The company's services expanded in 2015 to incorporate protein expression capabilities. In 2016, the company acquired MIGS (Molecular Immunology General Solutions), a New Hampshire-based company that used machine learning strategies to express antibodies. After that acquisition, DNA2.0 changed its name to ATUM.

The company is privately held and continues to have all research, development and production in California, currently in their 50,000 sq ft Newark facilities.

GeneGPS underpins all gene design, protein expression, and cell line development projects at ATUM, as they are designed to optimize expression in downstream applications. ProteinGPS (analogous machine learning/AI for protein expression and characteristics) are specialized protein engineering services to optimize antibody and enzyme characteristics.

== Key Products ==

- Leap-In Transposase: Transposases perfectly integrate genes of interest into host cell lines, which increased expression and eliminated the potential for incorrectly integrated proteins, which was a problem for random integration methods. ATUM pioneered the application of transposase systems in the manufacture of biologics. Leap-In Transposase was the first widespread, commercial use of a transposon-based integration and has enabled the manufacture of 54 Investigational New Drugs as of May 2026.

EXERCISE SET.
**a)** Answer these questions from the passage on ATUM, one per line:
(i) In what year did the company acquire MIGS?
(ii) In which city are the company's current facilities, and what is their size?
(iii) As of May 2026, how many Investigational New Drugs had Leap-In Transposase helped to manufacture?
**b)** Pick up the passage on ATUM after its final sentence and write the next few sentences.

(Stored items from a collection)
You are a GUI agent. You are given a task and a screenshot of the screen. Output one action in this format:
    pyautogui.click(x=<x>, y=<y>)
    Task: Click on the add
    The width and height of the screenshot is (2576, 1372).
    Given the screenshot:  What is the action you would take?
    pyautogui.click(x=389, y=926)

ANSWERS FOR THE EXERCISE.
**a)**
(i) 2016
(ii) Newark, California; 50,000 sq ft
(iii) 54

**b)**
- miCHO: a CHO-K1 cell line designed to as a host for Leap-In transposase integration.
- discoCHO: a CHO-K1 transient expression system designed to mimic manufacturing grade cell lines, allowing critical quality attributes to be identified and tracked prior to manufacturing development.
- Lock-In: a bispecific antibody platform engineered to overcome light chain mispairing.
- lightningHEK: a HEK-based transient antibody expression service designed for screening and early characterization of antibody sequences, including the translation of virtual sequences to expressible protein, in small amounts suitable for high-throughput developability testing.
- Electra Vector System: a universal cloning system that utilizes the type IIS restriction enzyme SapI and T4 DNA ligase in a single-tube reaction.
- ProteinPaintbox: chromogenic, synthetic fluorescent proteins derived via ProteinGPS applications, available in open-access collections of DNA parts (BioBricks Foundation).
- There are over 4,200 published scientific articles using ATUM products and/or services, of which at least 50 include company employees as authors.

==Research tools==
- Gene Designer is a free bioinformatics software package. It is used by molecular biologists to design, clone and validate genetic sequences.
- A free gRNA design tool with scoring algorithms for CRISPR.
- DNA ATLAS is a free plasmid mapping tool to show features such as promoters, markers, restriction sites and open reading frames in any DNA vector sequence.
- The online Bioinformatics toolbox was selected as a Best of the Web by Genetic Engineering News.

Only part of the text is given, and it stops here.